The value of a nomogram based on 18F-FDG PET/CT metabolic parameters and metabolic heterogeneity in predicting distant metastasis in gastric cancer.

[OBJECTIVE] To investigate the value of metabolic parameters and metabolic heterogeneity from pretreatment deoxy-2-[fluorine-18]-fluoro-D-glucose positron emission tomography/computed tomography (18F-FDG PET/CT) in predicting distant metastasis in gastric cancer.
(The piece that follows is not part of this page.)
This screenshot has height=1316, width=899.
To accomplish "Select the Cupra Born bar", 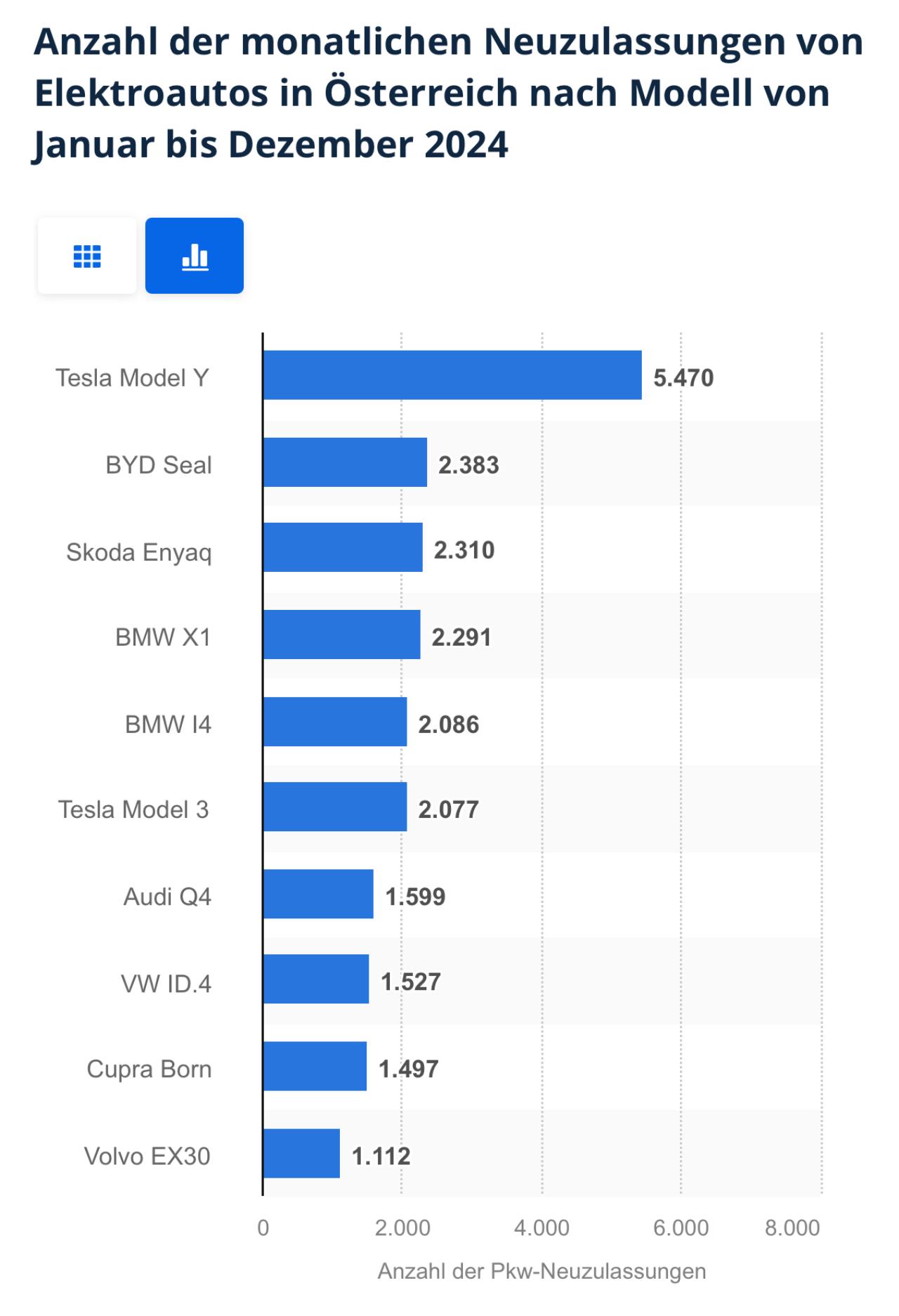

[METHODS] Eighty-six patients with pathologically confirmed gastric adenocarcinoma were included in this study. All patients underwent a whole-body 18F-FDG PET/CT scan before treatment. Clinicopathologic and imaging data were collected, including metabolic parameters such as maximum standardized uptake value (SUVmax), mean standardized uptake value (SUVmean), metabolic tumor volume (MTV), and total lesion glycolysis (TLG) of the primary gastric cancer lesions. Heterogeneity index (HI)-1 was expressed as the absolute value of the linear regression slopes between the MTVs at different SUVmax thresholds (40% × SUVmax, 80% × SUVmax), while HI-2 was expressed as the difference between SUVmax and SUVmean. Patients were randomly divided into training and validation cohorts at a 7:3 ratio. The correlation between the above parameters and distant metastasis in gastric cancer was analyzed using the training cohort. A nomogram prediction model was then established and later verified with the validation cohort. Finally, decision curve analysis was used to evaluate the clinical utility of the model.

[RESULTS] This study included 86 patients with gastric cancer, with 60 (69.8%) in the training cohort and 26 (30.2%) in the validation cohort. There was no significant difference in the balanced comparison between both cohorts (all P > .05). Among all patients, 31 (36.0%) developed distant metastasis, while 55 (64.0%) did not. In patients who developed distant tumor metastasis, carcinoembryonic antigen, carbohydrate antigen (CA)12-5, CA19-9, CA72-4, MTV, TLG, and HI-1 were significantly higher than in patients without distant metastasis (all P < .05). Multivariate logistic regression analysis identified CA72-4 (OR: 1.151, 95% CI: 1.020-1.300, P = .023) and HI-1 (OR: 1.647, 95% CI: 1.063-2.553, P = .026) as independent risk factors for predicting distant metastasis in gastric cancer. The nomogram constructed from this analysis exhibited high predictive efficacy in the training (AUC: 0.874, 95% CI: 0.766-0.983) and validation (AUC: 0.915, 95% CI: 0.790-1.000) cohorts, providing a net clinical benefit for patients.

[CONCLUSION] HI-1 is an independent risk factor for predicting distant metastasis in gastric cancer. A comprehensive prediction model combining HI-1 with the tumor marker CA72-4 can increase the net clinical benefit for patients.